National Agriculture Week is is coming to a close in the U.S., with the grand finale falling on the first day of spring. Designed to “recognize and celebrate the abundance provided by agriculture” it’s a week filled with breakfasts, school visits, educational displays to help people remember that food does not come from a grocery store or a factory.
However, I have to ask the question…does anyone outside of agriculture care? It’s very telling of this country’s mindset about food production when we have to proclaim a week to draw attention to products featured at three meals daily. Now, before I ruffle any feathers, please know that I applaud and support the efforts of Ag Council of America, the official coordinators of Ag Day. It is a great tool for agriculturists to reach out in their communities and build understanding. If you haven’t seen the fact sheet, take a look at http://www.agday.org/media/factsheet.php.
The reality is that most consumers aren’t coming to agriculture’s party. If they were, westernized countries wouldn’t have the levels of misunderstanding about biotechnology, animal rights, global warming from farms, fertilizers and the scads of other issues driving a wedge between the farm gate and consumer. Little thought is given the business of raising food until economics make food unaffordable or a sensationalized media story brings agriculture to mind. It’s time to change that.

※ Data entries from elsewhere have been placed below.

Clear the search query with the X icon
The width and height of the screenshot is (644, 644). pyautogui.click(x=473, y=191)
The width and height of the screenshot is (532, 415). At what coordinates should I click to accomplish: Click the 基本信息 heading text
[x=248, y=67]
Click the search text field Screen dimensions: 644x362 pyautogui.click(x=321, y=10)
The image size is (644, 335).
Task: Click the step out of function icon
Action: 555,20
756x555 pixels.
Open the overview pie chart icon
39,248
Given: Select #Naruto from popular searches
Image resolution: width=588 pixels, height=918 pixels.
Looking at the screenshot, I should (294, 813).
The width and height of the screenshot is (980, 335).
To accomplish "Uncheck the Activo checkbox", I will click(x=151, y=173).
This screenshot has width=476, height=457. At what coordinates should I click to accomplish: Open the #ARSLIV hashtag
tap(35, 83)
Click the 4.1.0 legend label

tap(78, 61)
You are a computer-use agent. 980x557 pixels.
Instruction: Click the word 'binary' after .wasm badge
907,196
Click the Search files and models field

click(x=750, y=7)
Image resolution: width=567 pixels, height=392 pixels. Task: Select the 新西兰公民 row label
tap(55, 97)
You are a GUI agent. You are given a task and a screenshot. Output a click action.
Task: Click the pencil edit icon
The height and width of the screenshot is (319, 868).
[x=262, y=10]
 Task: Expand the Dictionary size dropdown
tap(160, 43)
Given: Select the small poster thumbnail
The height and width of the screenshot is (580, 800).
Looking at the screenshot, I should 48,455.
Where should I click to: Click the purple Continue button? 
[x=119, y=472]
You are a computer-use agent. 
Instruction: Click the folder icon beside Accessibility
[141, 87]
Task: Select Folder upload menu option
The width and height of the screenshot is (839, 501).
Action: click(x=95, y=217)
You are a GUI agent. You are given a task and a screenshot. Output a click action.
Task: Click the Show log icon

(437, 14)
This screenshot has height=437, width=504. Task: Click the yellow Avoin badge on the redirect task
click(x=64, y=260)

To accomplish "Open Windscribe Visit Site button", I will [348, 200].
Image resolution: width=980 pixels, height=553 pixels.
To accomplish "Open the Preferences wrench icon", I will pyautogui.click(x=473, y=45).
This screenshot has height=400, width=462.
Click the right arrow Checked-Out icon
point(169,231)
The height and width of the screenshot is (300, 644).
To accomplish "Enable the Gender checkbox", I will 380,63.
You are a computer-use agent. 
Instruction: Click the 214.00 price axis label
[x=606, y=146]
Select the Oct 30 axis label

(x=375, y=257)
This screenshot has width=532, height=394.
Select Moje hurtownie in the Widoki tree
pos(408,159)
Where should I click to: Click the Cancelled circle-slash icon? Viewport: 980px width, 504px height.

You are equipped with the tools to help, providing you have a mouth and ears. I believe that those of us in agriculture must tell our story every day and listen for questions – even those unspoken – in our families, circles of friends and professional networks. I also believe consumers have to put their mouth to work asking questions before they listen to popular press. We need to create a dialogue between the people producing and eating the food, rather than allowing marketing misinformation and middlemen to get in the way. In celebration of National Agriculture Week this year, I’ve created a Facebook group “Connecting Food Consumers & Producers” to help foster that dialogue. I hope you’ll join in the conversation.
Whether you use your voice online or in person, I challenge you to find a way to celebrate agriculture every day of the year. It can be as simple as having a conversation or as complicated as creating a community day at your agribusiness. If you don’t celebrate agriculture, rest assured there’s a multi-million activist industry who is having that conversation for you.